San Donato: nella cabina elettrica in cui dormivano i tossicomani anche oggetti di arte sacra rubati
DEGRADO Arrivano da qualche chiesa, i carabinieri cercano i proprietari
Lettura meno di un minuto.“La refurtiva è stata prelevata dai carabinieri di San Donato”: l’avviso è stato affisso sulla porta di accesso della cabina elettrica di via Cesare Battisti a San Donato Milanese. Che, dopo essere stata occupata per mesi da tossicodipendenti e vandali, è stata recentemente ripulita da una grande mole di spazzatura e messa in sicurezza.
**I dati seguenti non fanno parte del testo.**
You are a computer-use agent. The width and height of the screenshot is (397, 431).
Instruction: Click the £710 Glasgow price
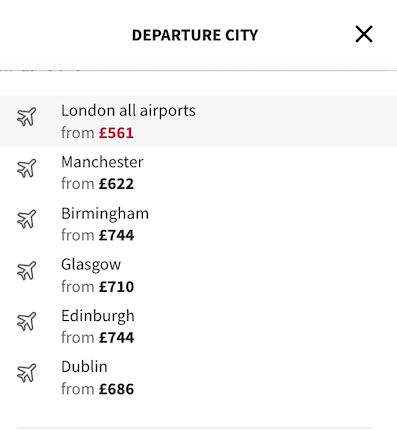tap(116, 287)
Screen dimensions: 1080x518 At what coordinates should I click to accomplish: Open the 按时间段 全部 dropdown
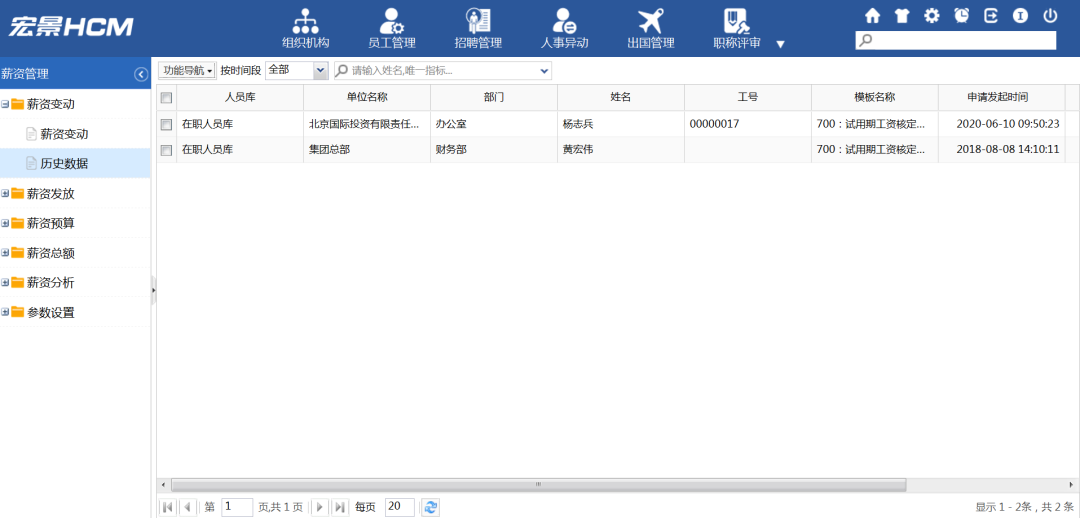point(320,71)
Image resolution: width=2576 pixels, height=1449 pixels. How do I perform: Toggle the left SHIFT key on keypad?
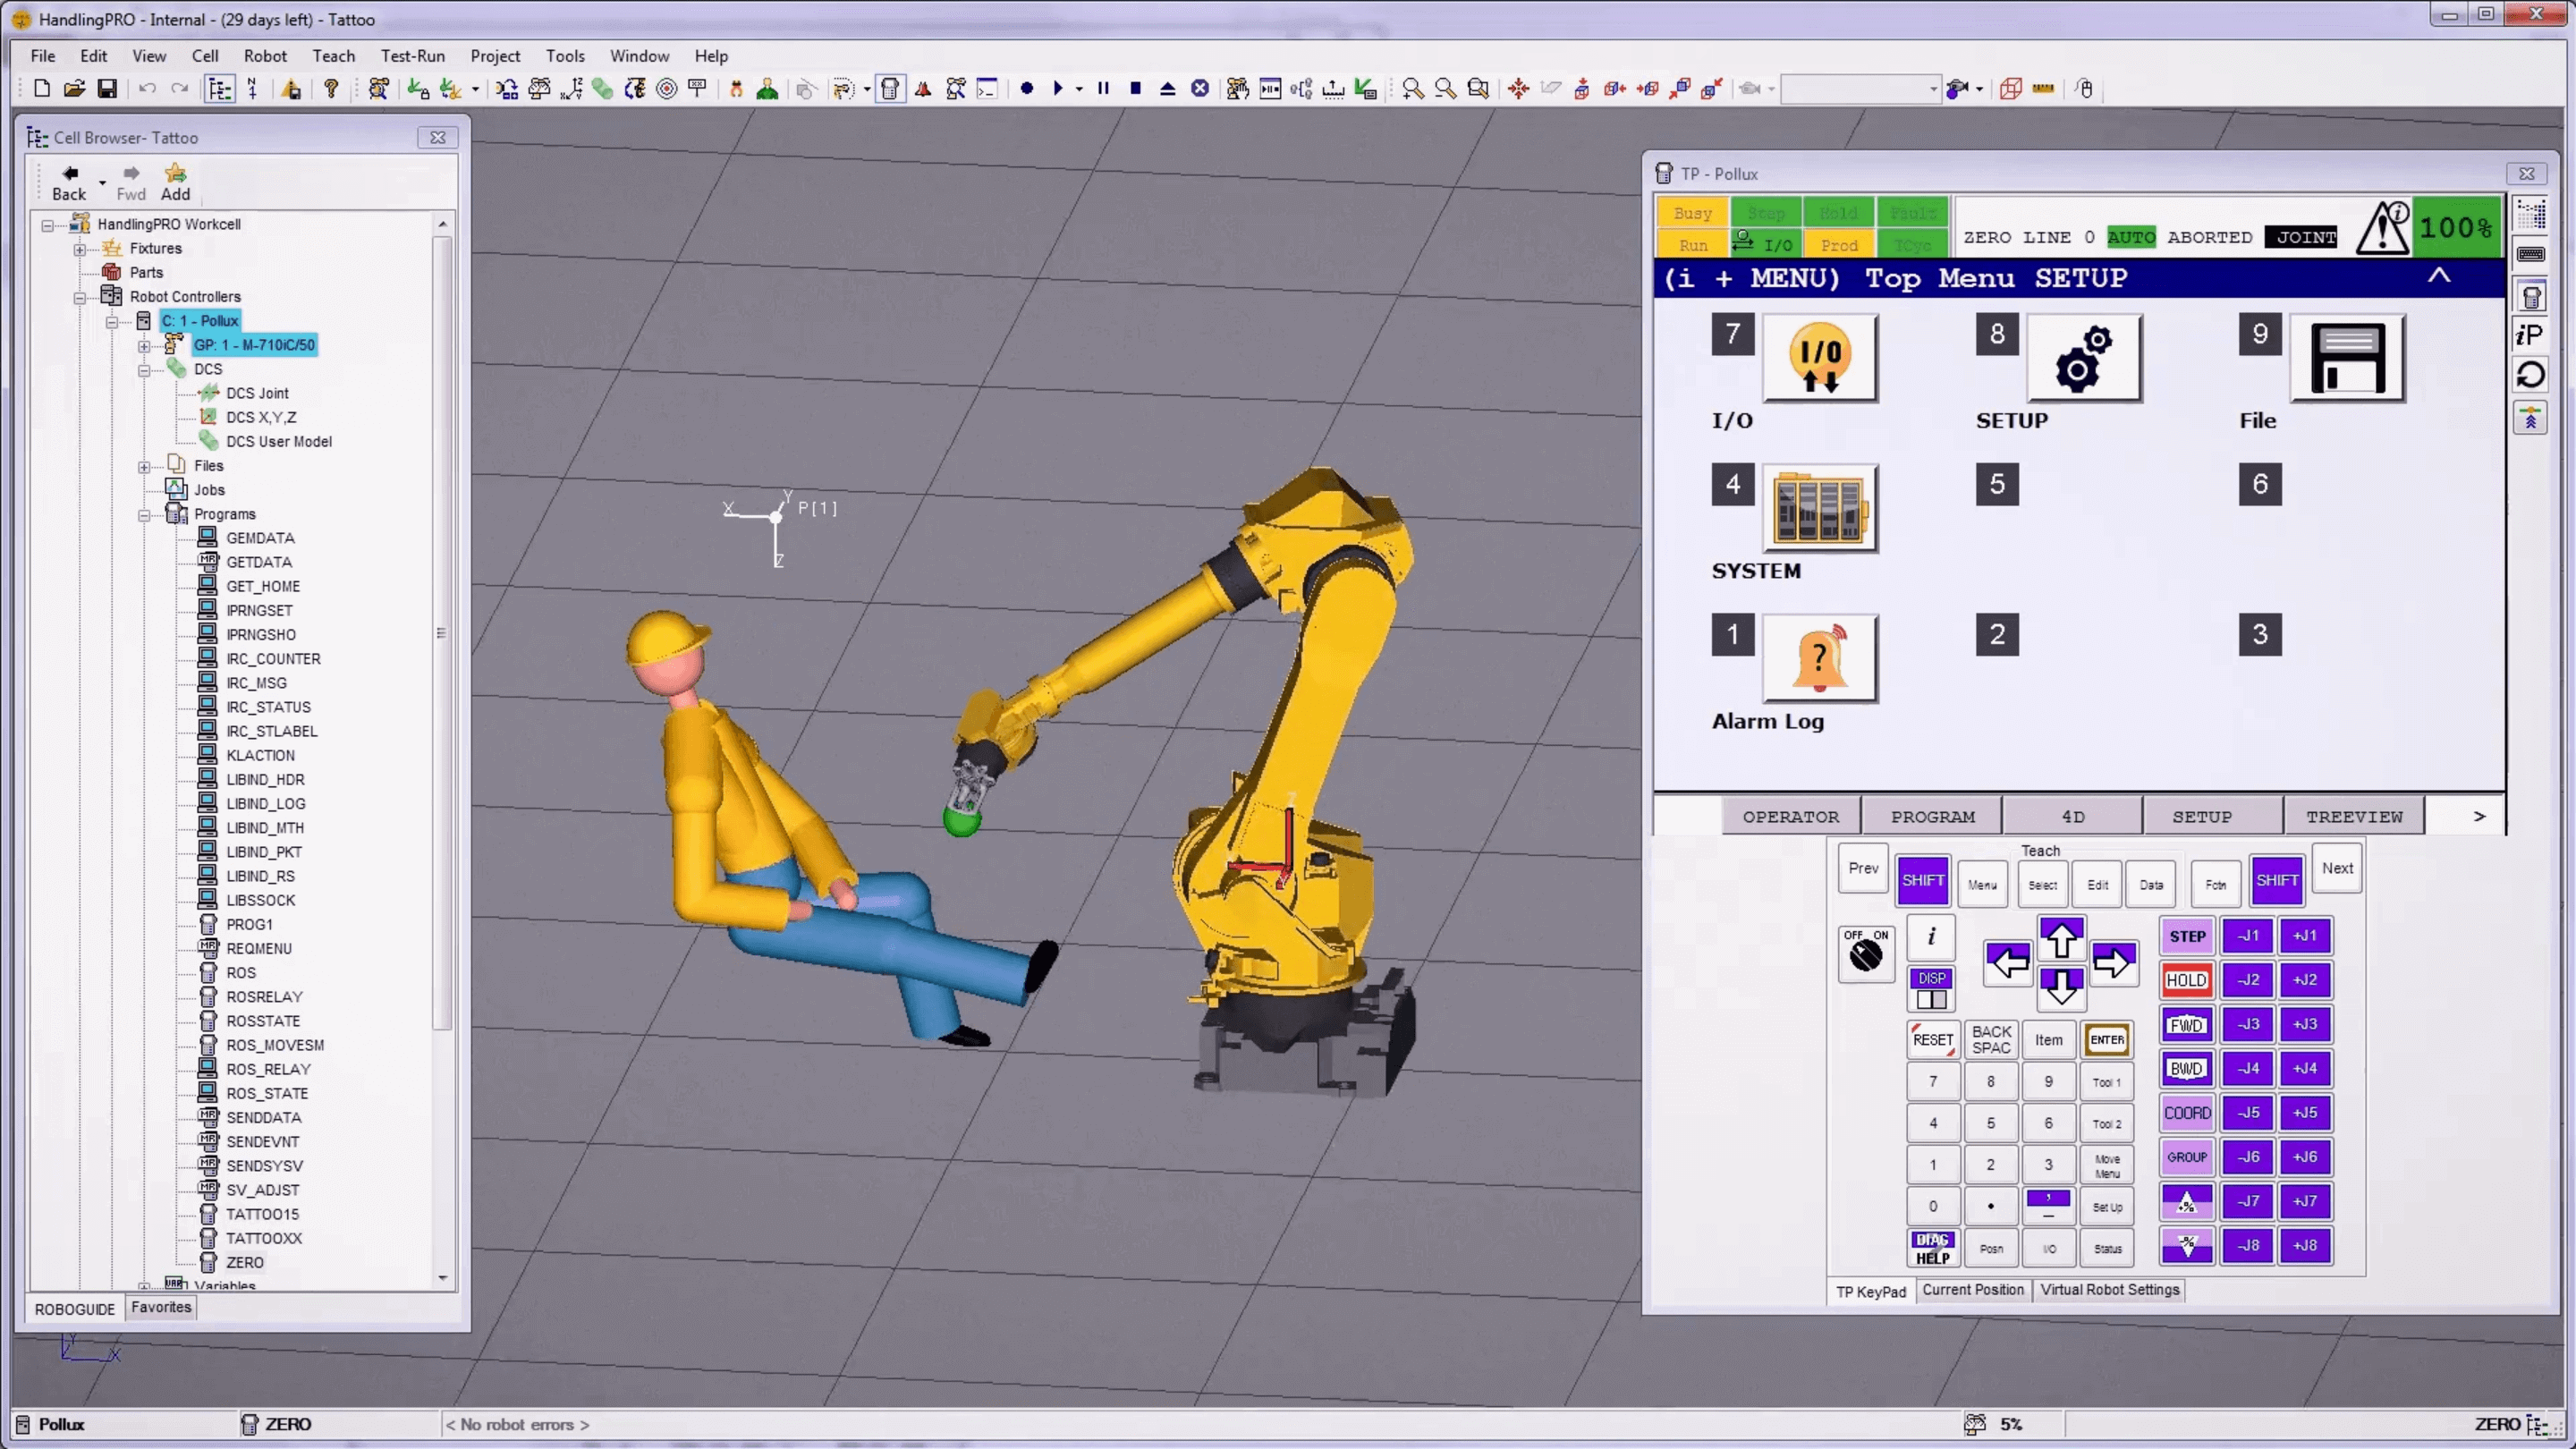pyautogui.click(x=1922, y=880)
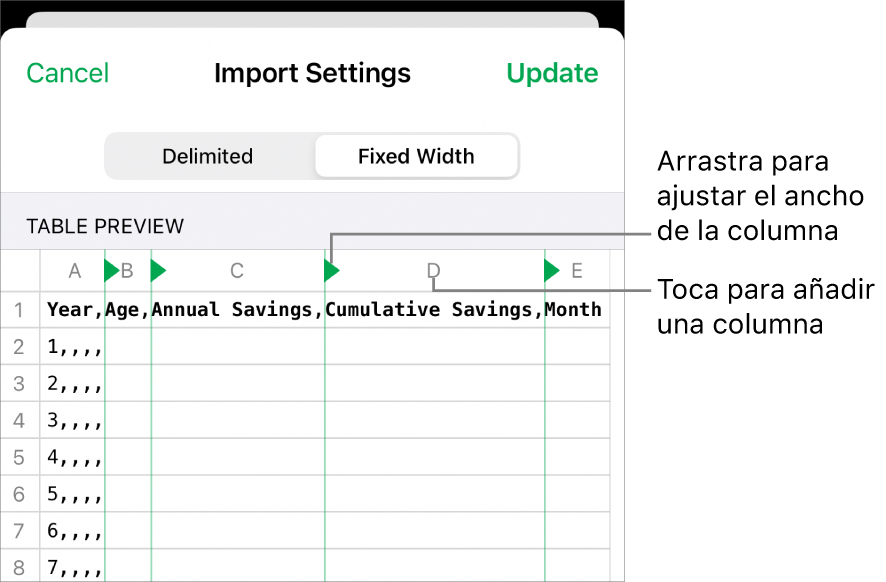Open the Import Settings title area
Screen dimensions: 886x582
click(311, 72)
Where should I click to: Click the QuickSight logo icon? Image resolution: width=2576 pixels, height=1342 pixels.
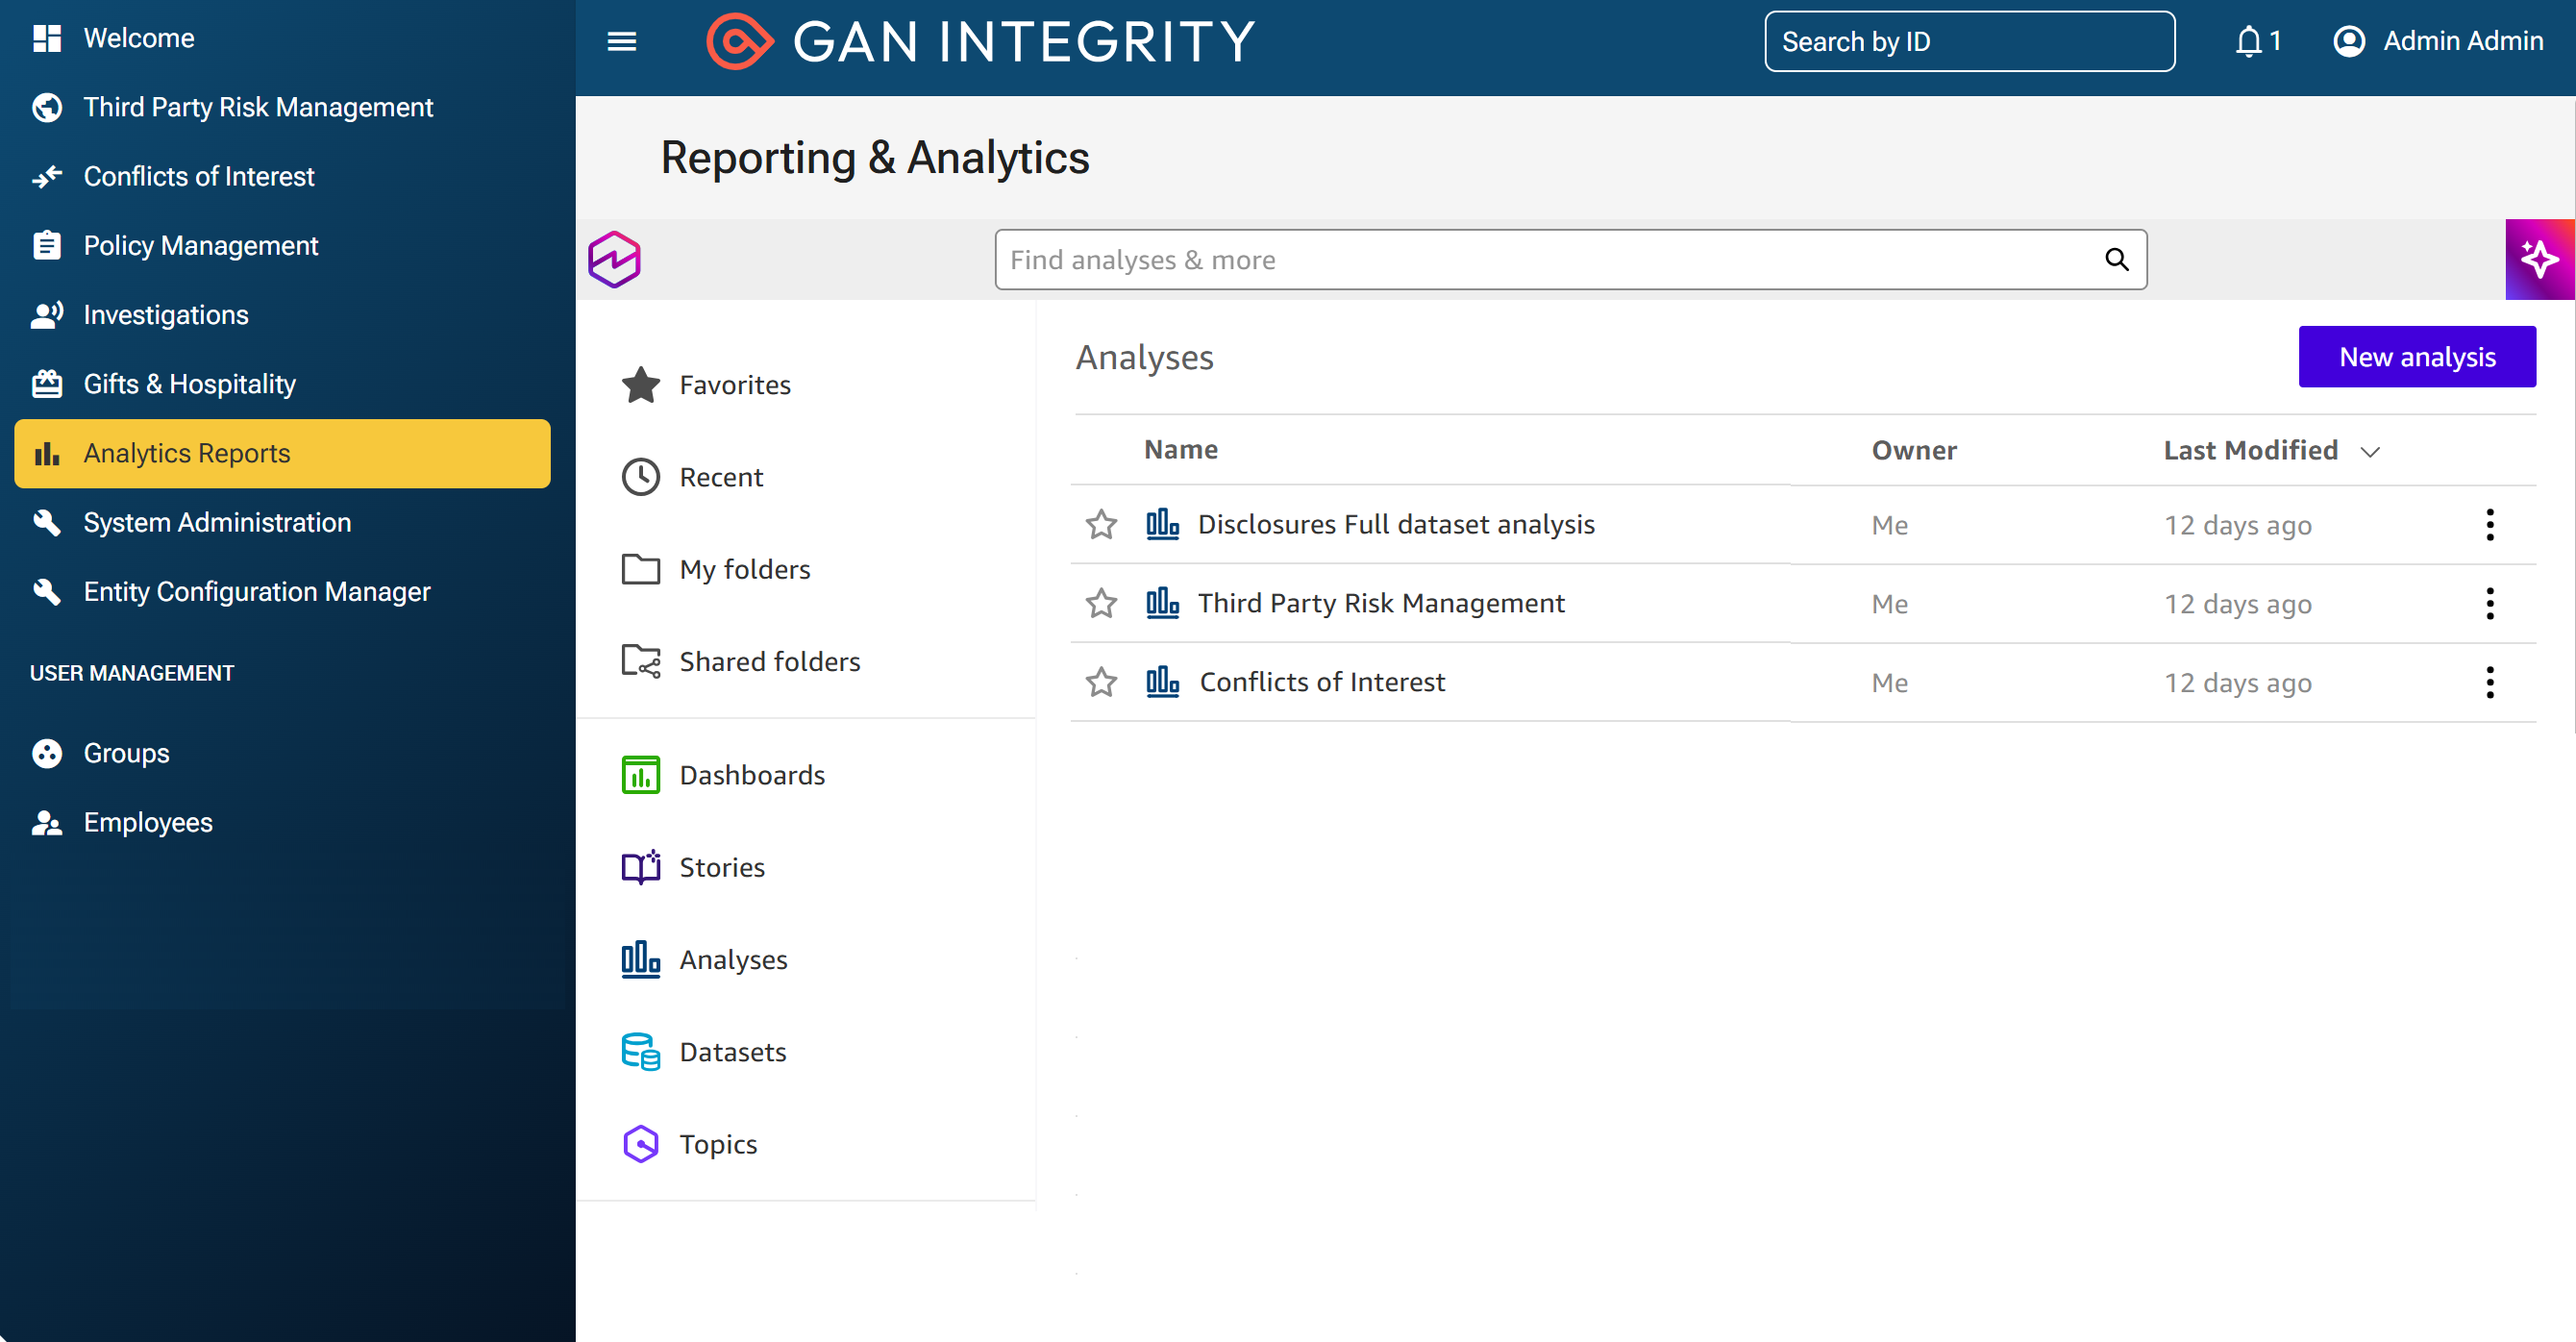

Proprio nel corso dei recenti interventi per installare una nuova porta, tesa a evitare altre intrusioni nell’immobile dove si trovano i trasformatori elettrici, è stato persino trovato uno zainetto con all’interno degli oggetti sacri votivi che sono stati rubati in qualche chiesa. Onde dunque evitare nuove incursioni da parte di chi aveva nascosto la refurtiva, i diretti interessati sono stati avvisati con un’affissione a loro rivolta. Si chiude così (per ora) il caso legato all’immobile collocato in pieno centro città, nelle vicinanze del nuovo centro direzionale Eni, dove ormai nemmeno i tecnici della manutenzione volevano avvicinarsi. In quanto all’interno vi dormivano soggetti sbandati e tossicodipendenti che hanno anche corso il rischio di rimanere folgorati.